[Collected data]
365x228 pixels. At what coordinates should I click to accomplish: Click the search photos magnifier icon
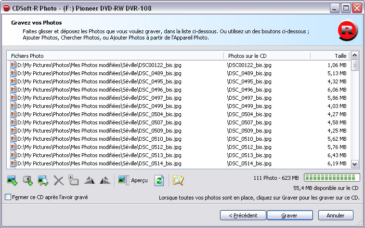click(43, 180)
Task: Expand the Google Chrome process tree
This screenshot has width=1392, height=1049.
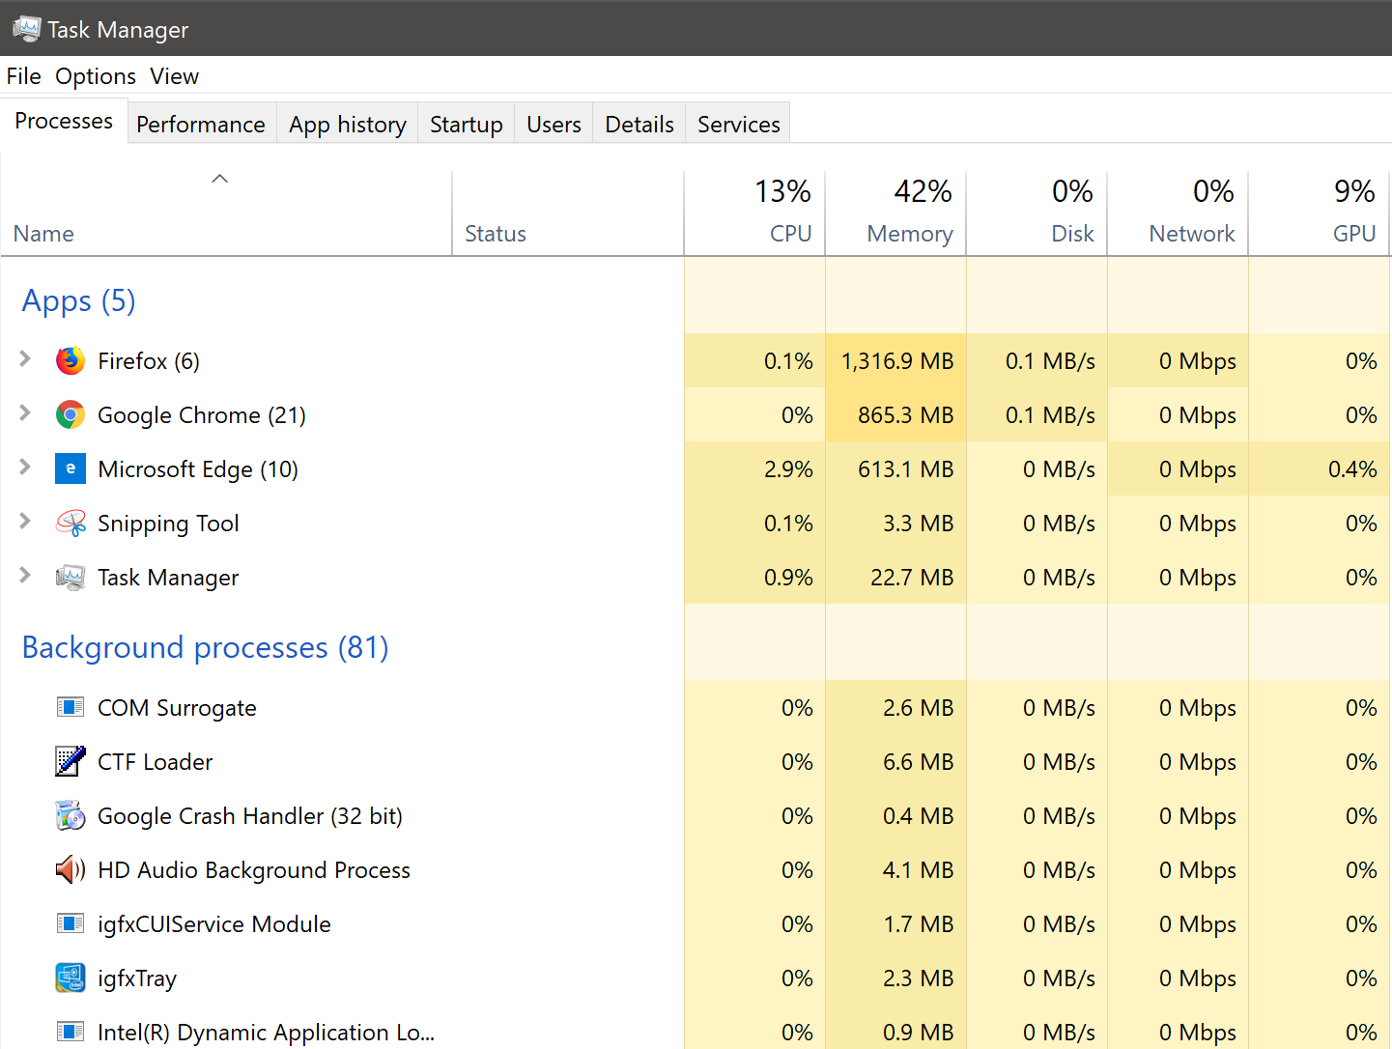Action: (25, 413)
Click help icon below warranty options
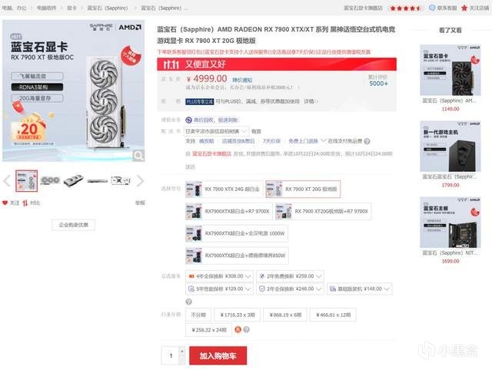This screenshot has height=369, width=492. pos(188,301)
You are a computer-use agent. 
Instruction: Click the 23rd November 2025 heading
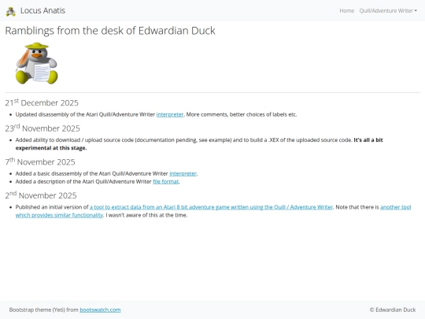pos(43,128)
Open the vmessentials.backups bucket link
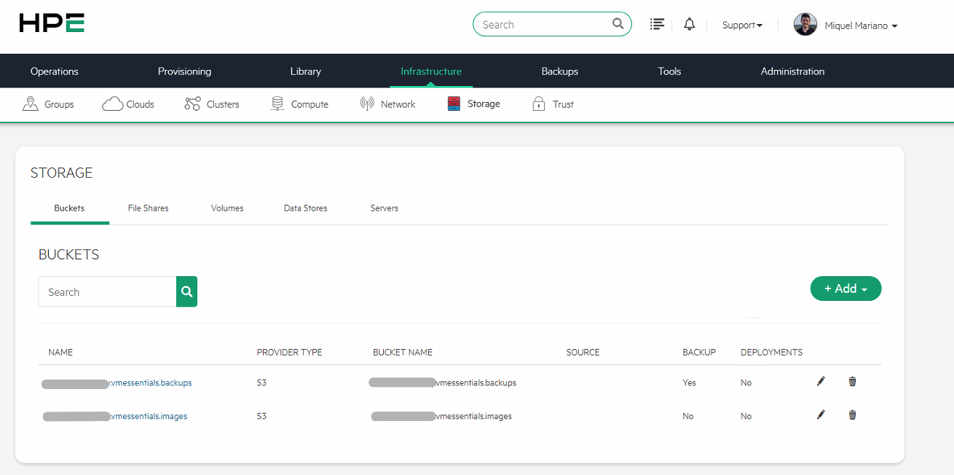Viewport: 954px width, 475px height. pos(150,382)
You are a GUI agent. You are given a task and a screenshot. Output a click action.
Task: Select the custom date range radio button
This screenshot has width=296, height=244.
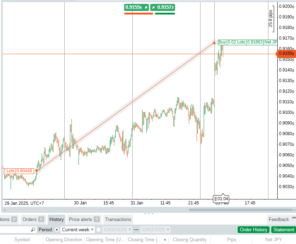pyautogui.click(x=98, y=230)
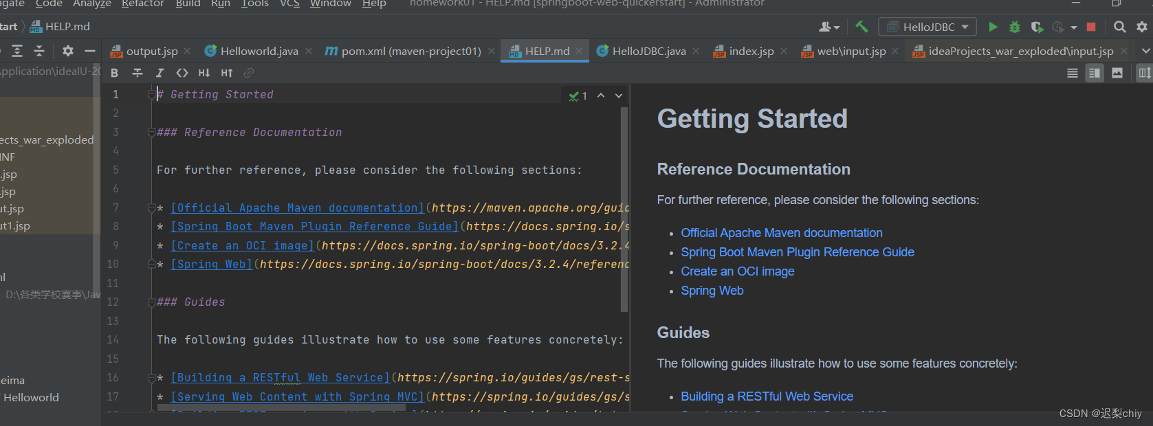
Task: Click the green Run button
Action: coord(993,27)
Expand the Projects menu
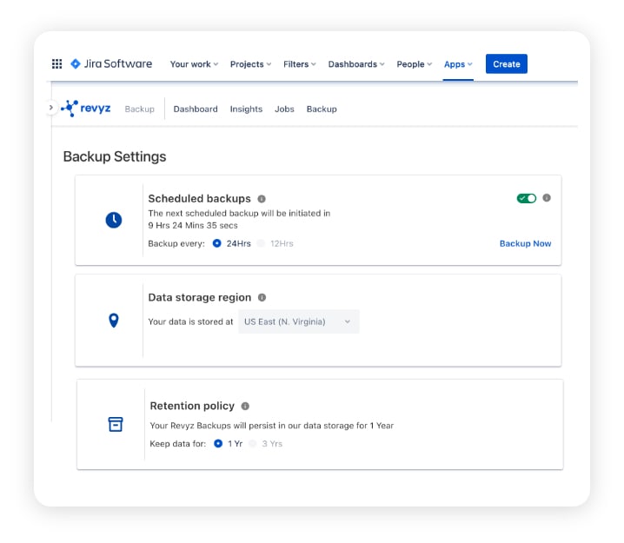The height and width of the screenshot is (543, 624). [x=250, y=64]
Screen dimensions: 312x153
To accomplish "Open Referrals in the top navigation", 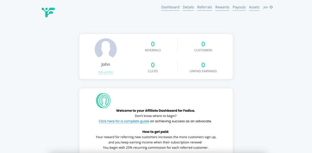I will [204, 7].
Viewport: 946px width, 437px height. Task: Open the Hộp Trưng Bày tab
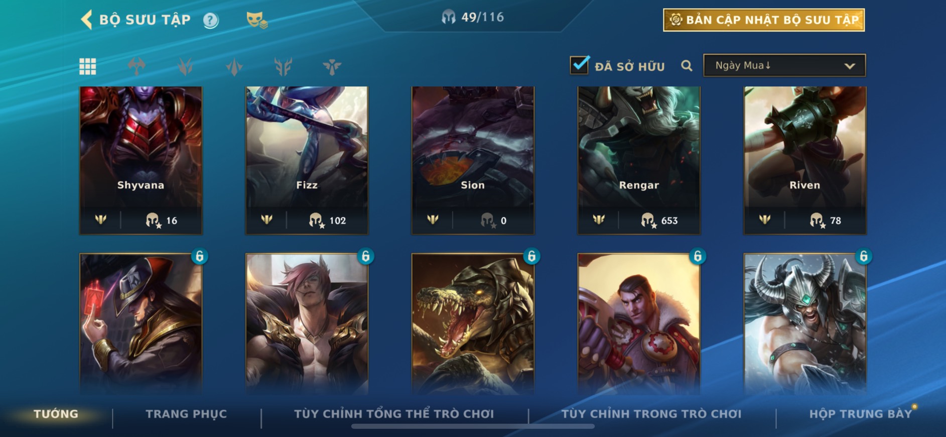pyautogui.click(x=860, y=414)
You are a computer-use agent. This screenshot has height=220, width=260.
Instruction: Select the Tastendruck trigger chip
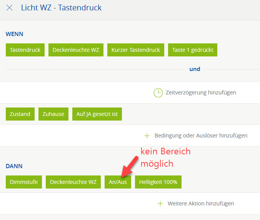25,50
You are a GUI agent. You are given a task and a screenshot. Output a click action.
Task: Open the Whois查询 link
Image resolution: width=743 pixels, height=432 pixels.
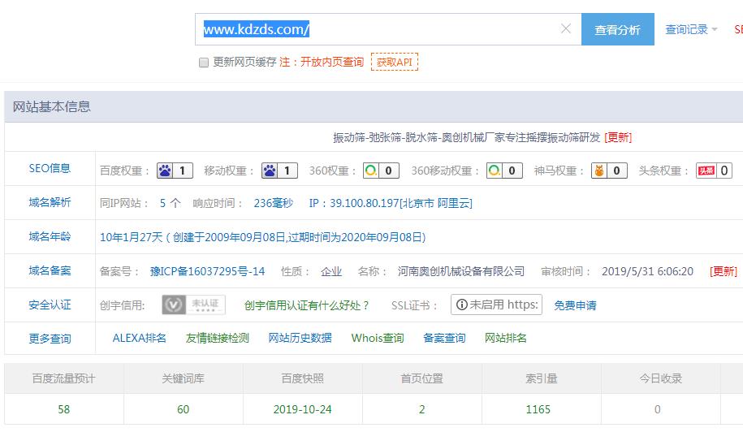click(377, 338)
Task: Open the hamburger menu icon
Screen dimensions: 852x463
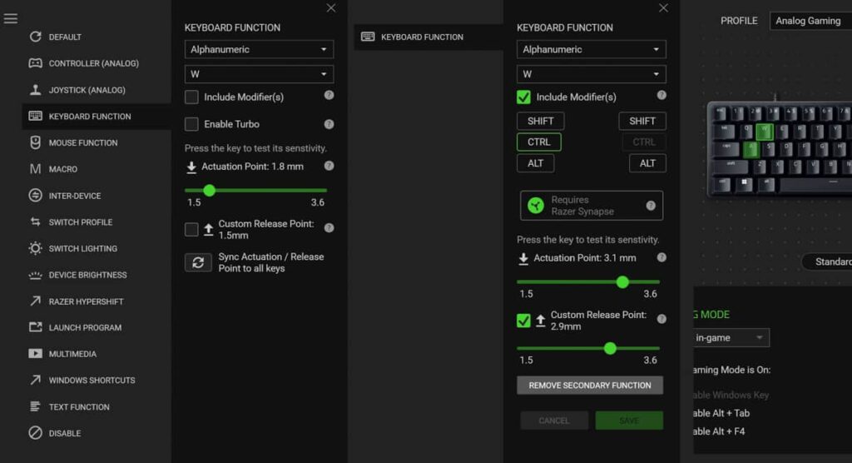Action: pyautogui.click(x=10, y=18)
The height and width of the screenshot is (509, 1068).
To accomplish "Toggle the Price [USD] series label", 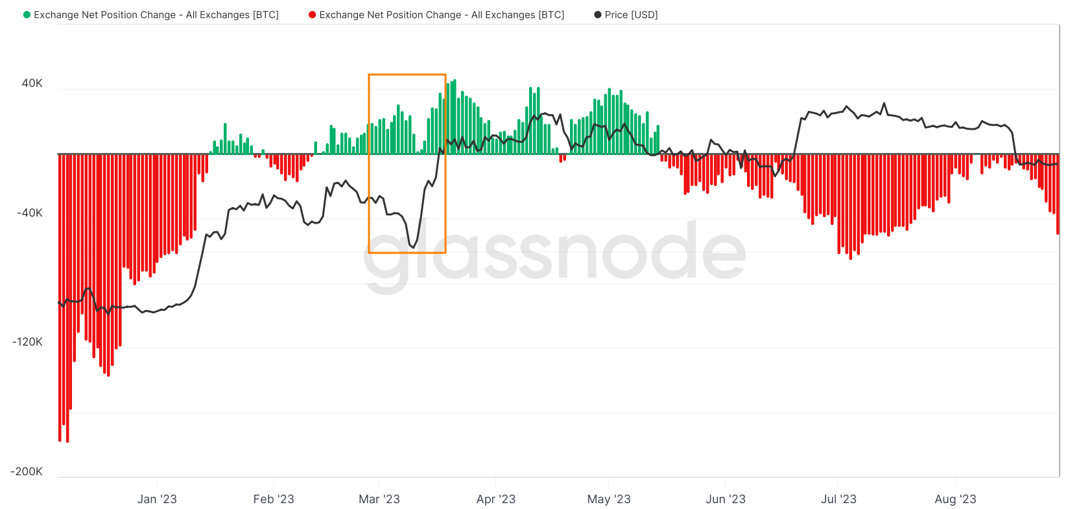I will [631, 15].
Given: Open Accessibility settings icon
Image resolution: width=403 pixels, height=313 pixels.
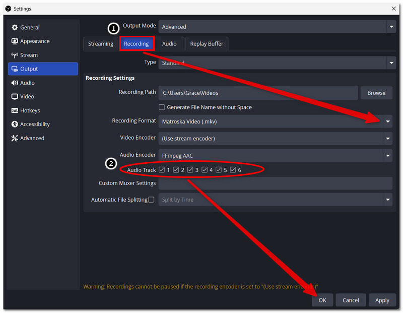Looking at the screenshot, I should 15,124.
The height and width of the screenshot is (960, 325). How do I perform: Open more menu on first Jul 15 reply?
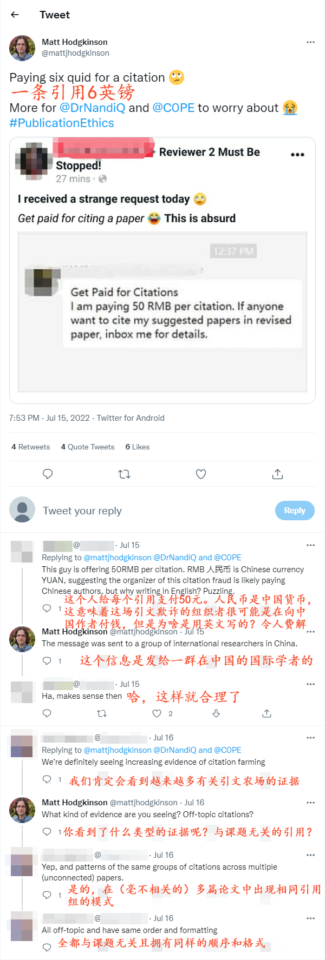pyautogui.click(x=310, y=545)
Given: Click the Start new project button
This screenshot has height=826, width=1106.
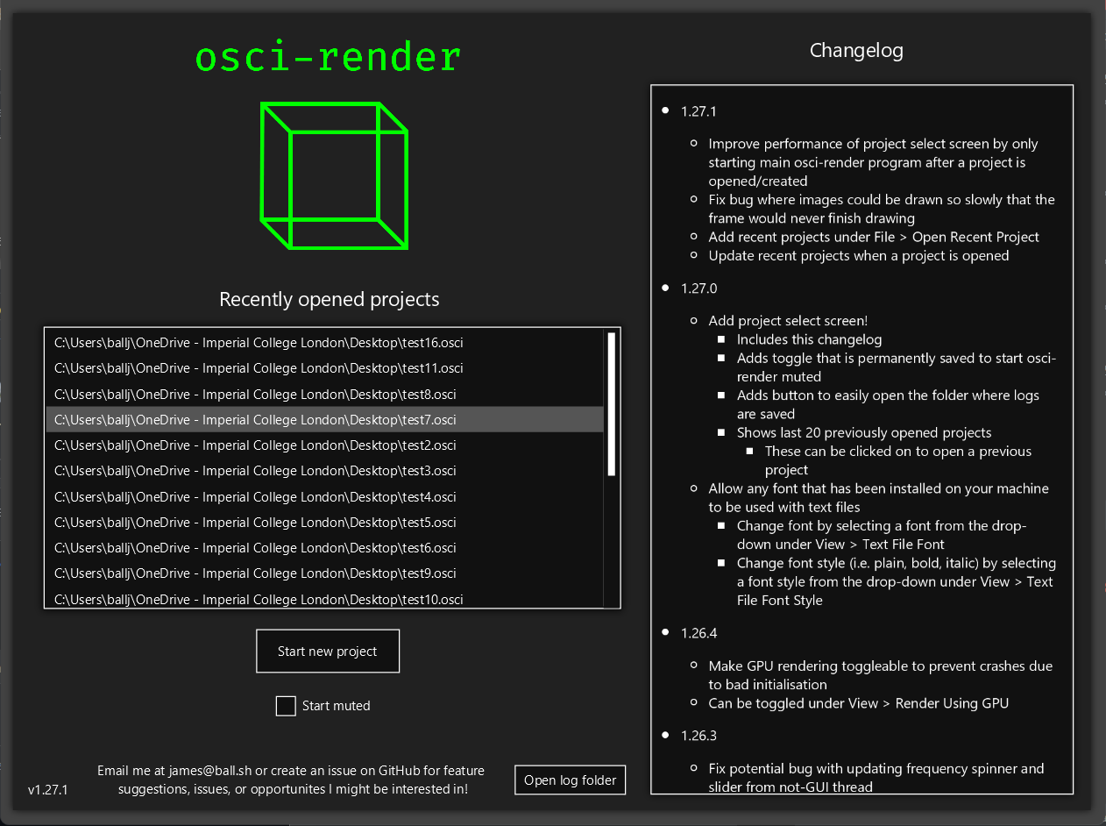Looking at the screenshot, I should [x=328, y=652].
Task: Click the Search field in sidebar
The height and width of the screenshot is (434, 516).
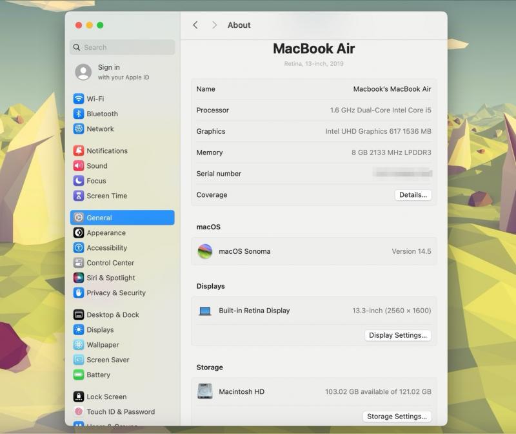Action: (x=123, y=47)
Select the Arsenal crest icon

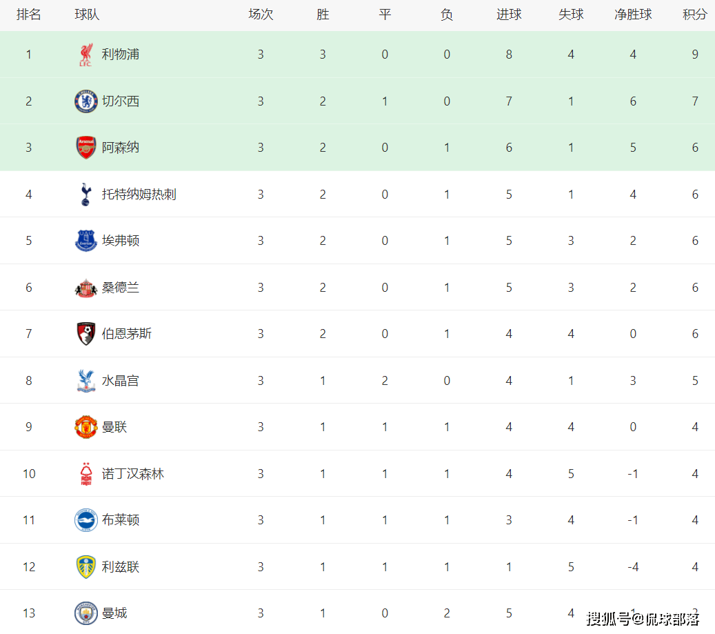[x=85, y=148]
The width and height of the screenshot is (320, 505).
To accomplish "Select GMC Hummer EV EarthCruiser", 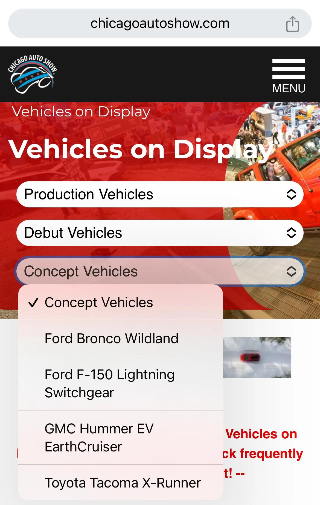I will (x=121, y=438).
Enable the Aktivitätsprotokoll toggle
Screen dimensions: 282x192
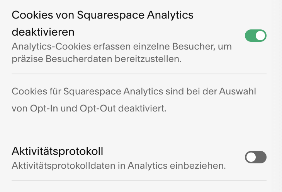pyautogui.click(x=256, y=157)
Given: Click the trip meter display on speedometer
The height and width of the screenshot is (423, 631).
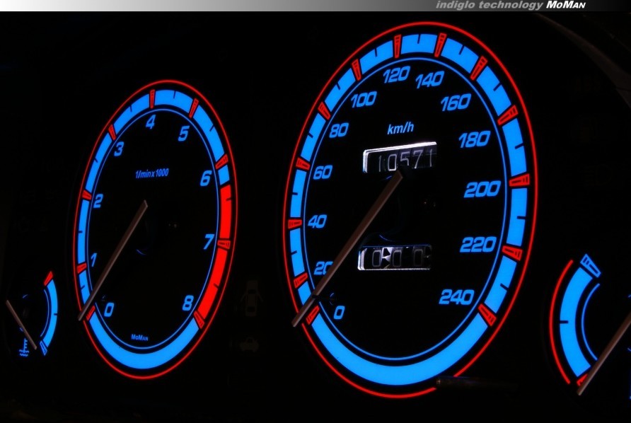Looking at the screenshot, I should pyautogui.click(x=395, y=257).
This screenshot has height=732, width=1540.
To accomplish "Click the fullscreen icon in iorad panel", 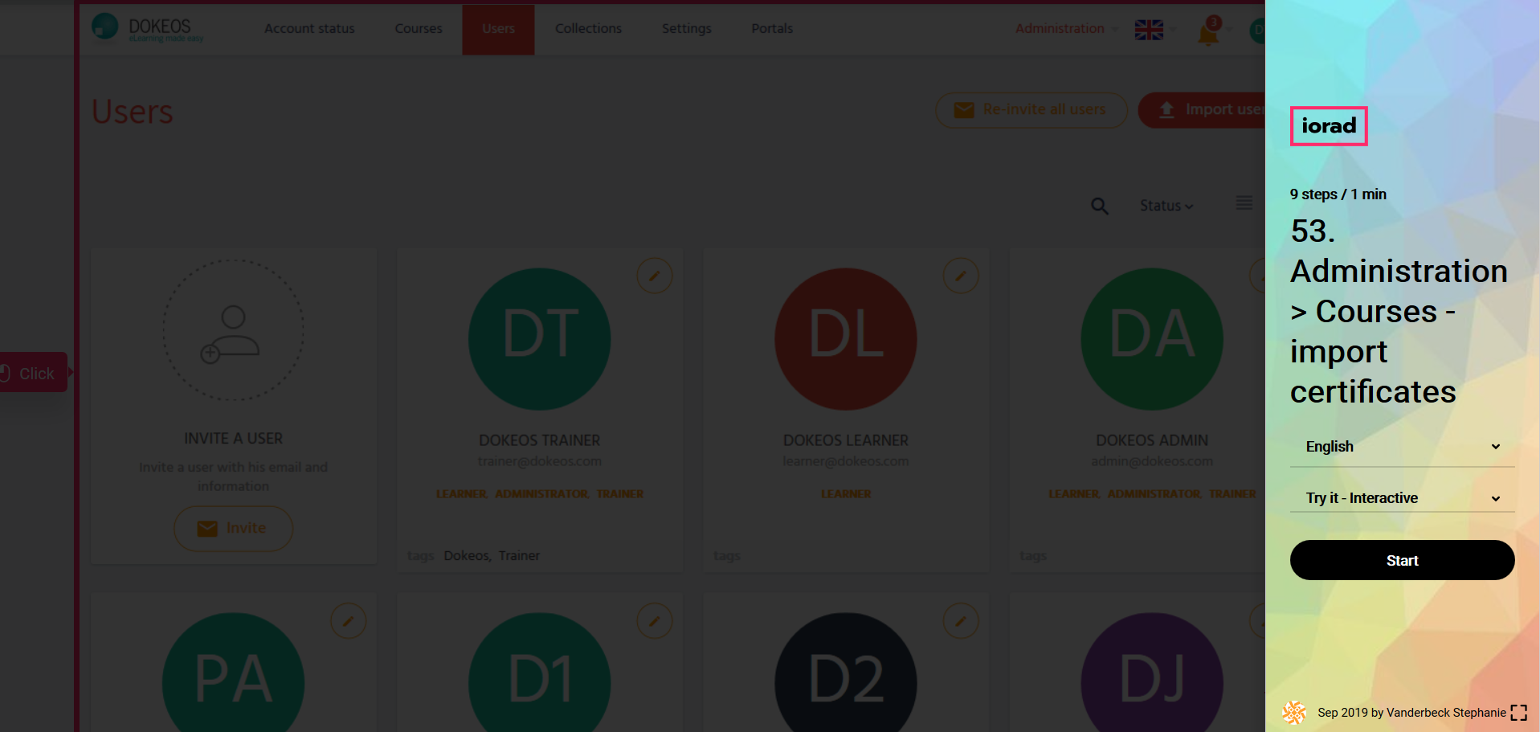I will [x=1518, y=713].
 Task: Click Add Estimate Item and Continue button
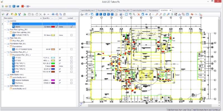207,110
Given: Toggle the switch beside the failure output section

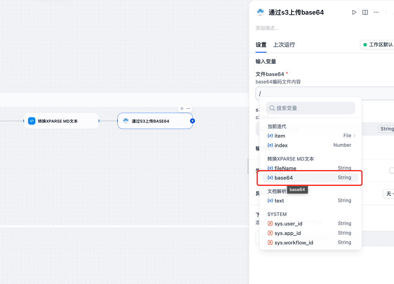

### EXERCISE AIM:
Could you copy, exactly and with no pictures, each line from the first one above to the line holding "Screen dimensions: 312x153"?

### EXPECTED OUTPUT:
365x228 pixels. At what coordinates should I click to accomplish: Click the search photos magnifier icon
click(43, 180)
Task: Expand the Google Chrome process tree
This screenshot has width=1392, height=1049.
Action: (25, 413)
Click help icon below warranty options
This screenshot has height=369, width=492. pos(188,301)
You are a computer-use agent. 
Instruction: Click the 23rd November 2025 heading
pos(43,128)
Open the vmessentials.backups bucket link
Viewport: 954px width, 475px height. pos(150,382)
You are a GUI agent. You are given a task and a screenshot. Output a click action.
Task: Select the custom date range radio button
This screenshot has width=296, height=244.
pyautogui.click(x=98, y=230)
Task: Click the green Run button
Action: coord(993,27)
Expand the Projects menu
The height and width of the screenshot is (543, 624). [x=250, y=64]
Screen dimensions: 312x153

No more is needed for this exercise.